[Dataset records]

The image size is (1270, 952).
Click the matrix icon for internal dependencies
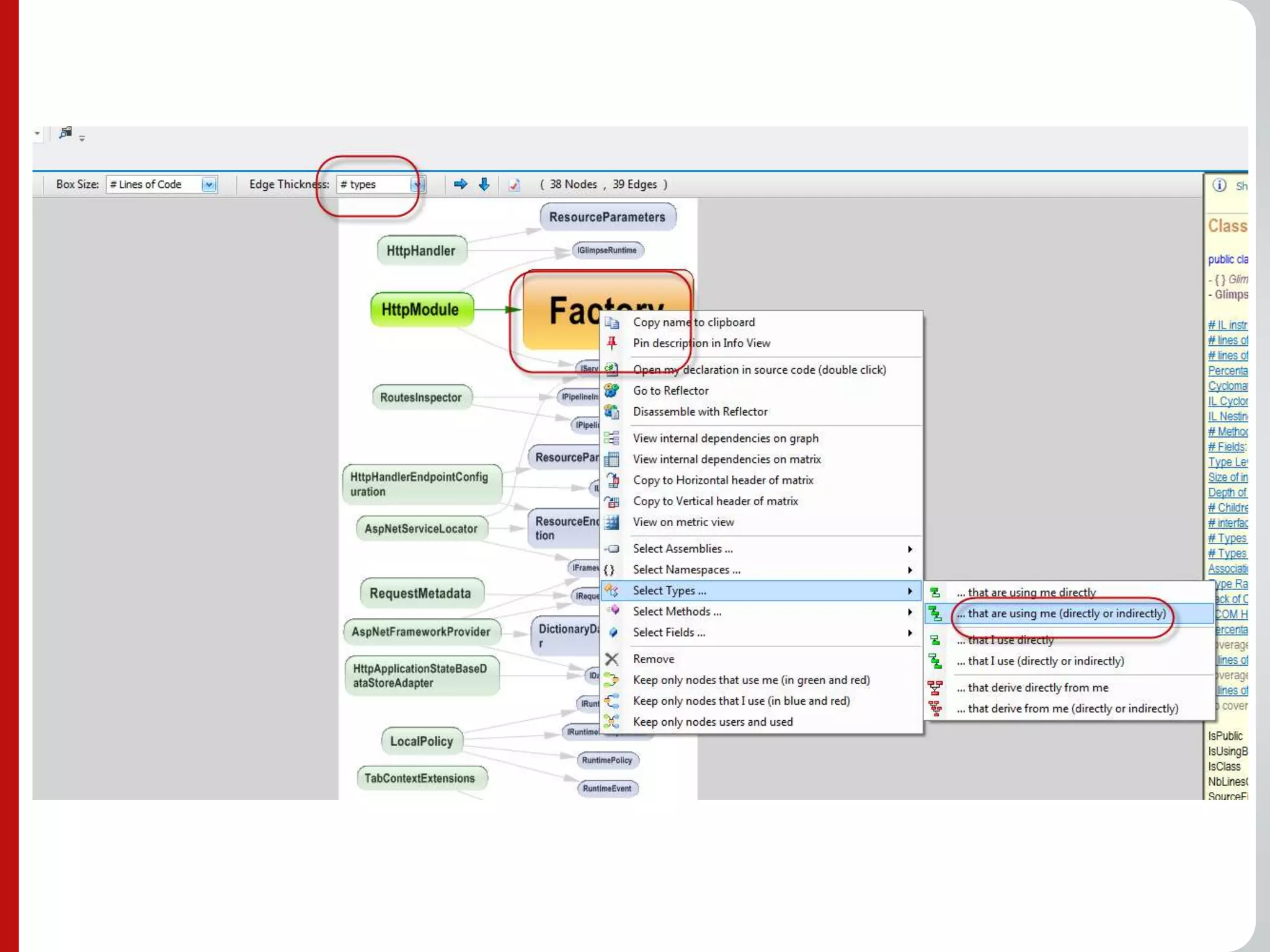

[/Dataset records]
[Dataset records]

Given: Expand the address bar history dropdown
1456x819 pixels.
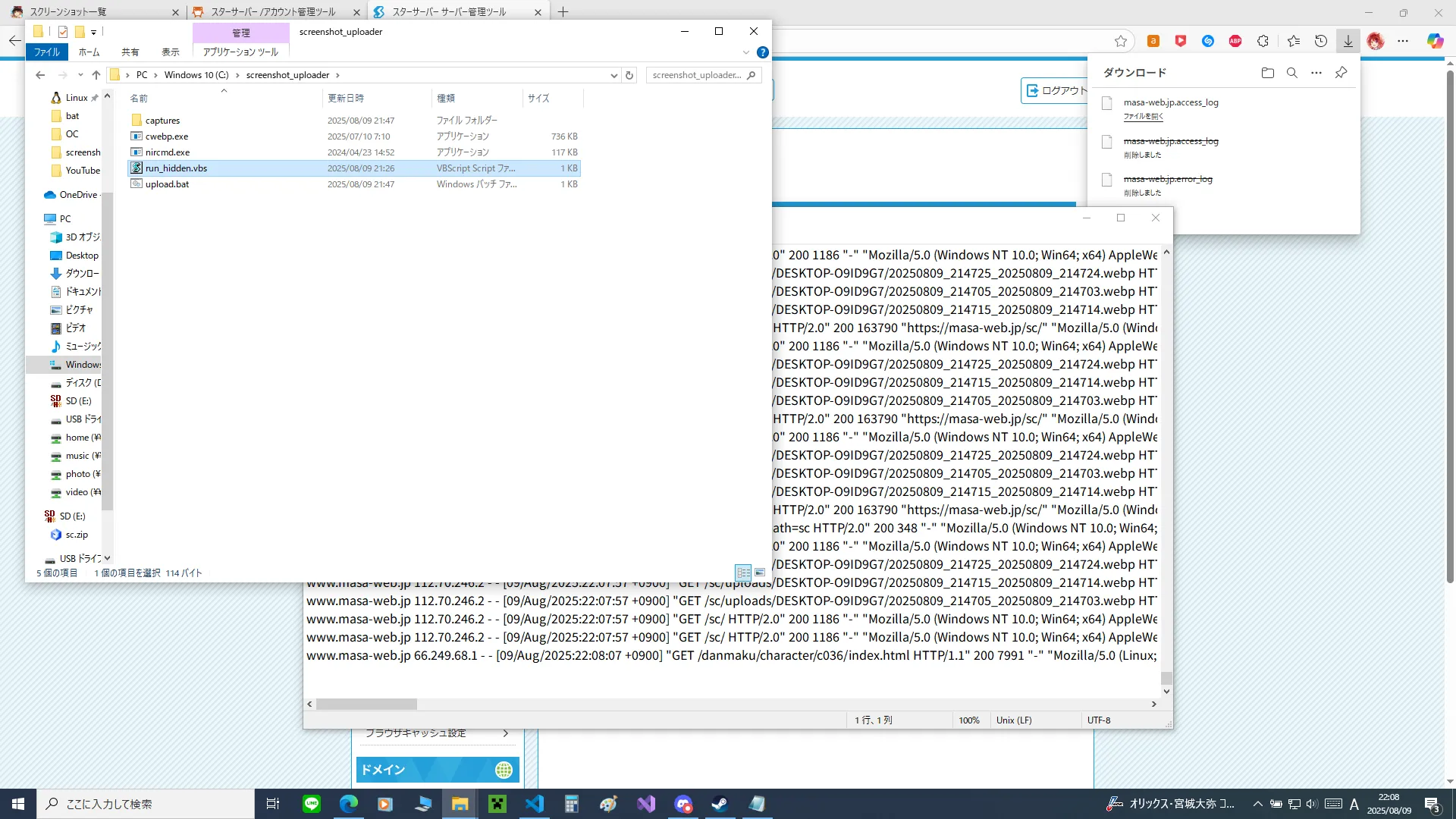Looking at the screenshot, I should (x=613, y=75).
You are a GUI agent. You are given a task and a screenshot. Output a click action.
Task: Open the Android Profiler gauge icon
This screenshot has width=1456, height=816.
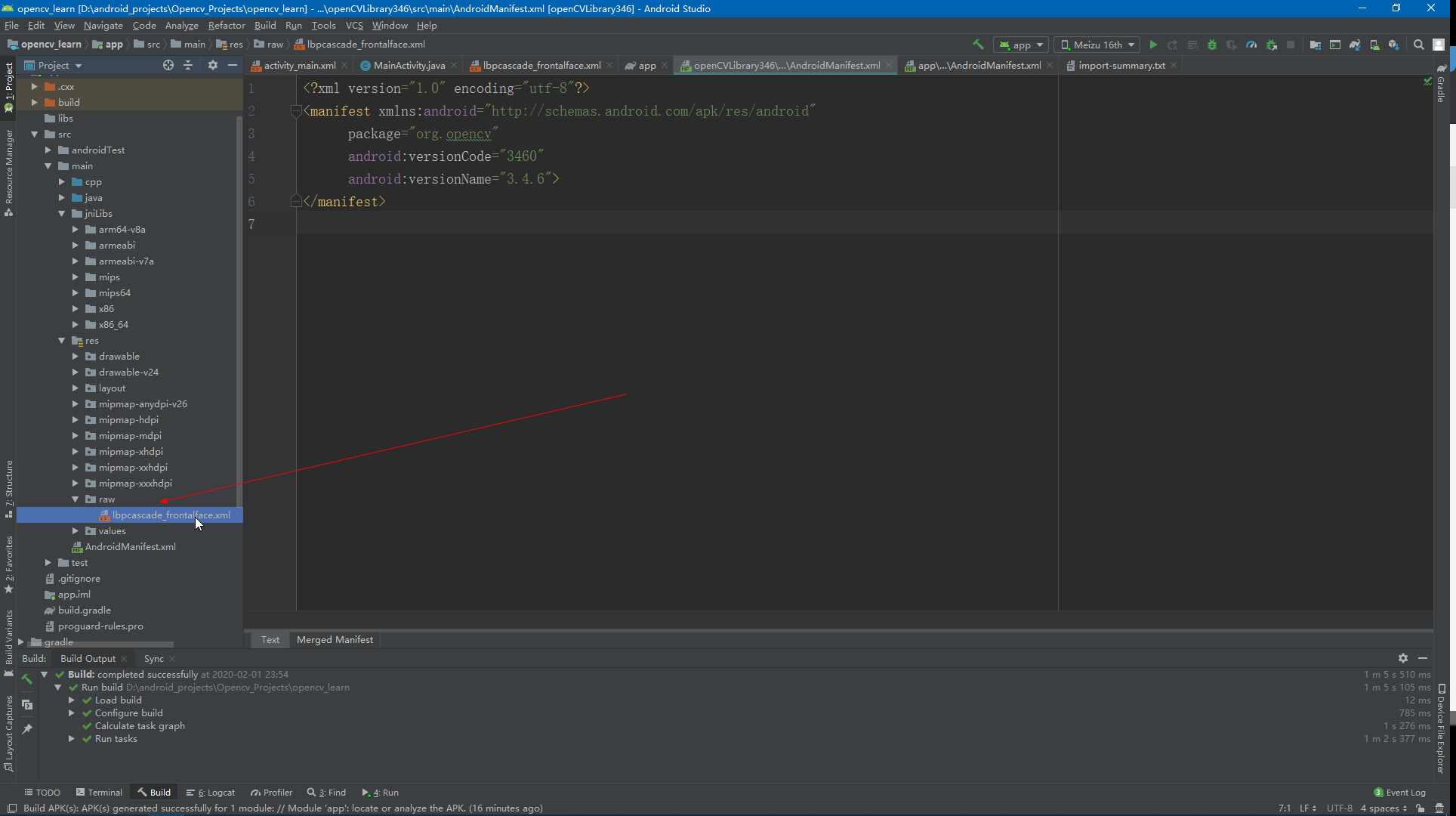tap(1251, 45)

[/Dataset records]

Gather all lines from the records above in which "icon" appears.

Task output:
Click the matrix icon for internal dependencies
Task: Open the Android Profiler gauge icon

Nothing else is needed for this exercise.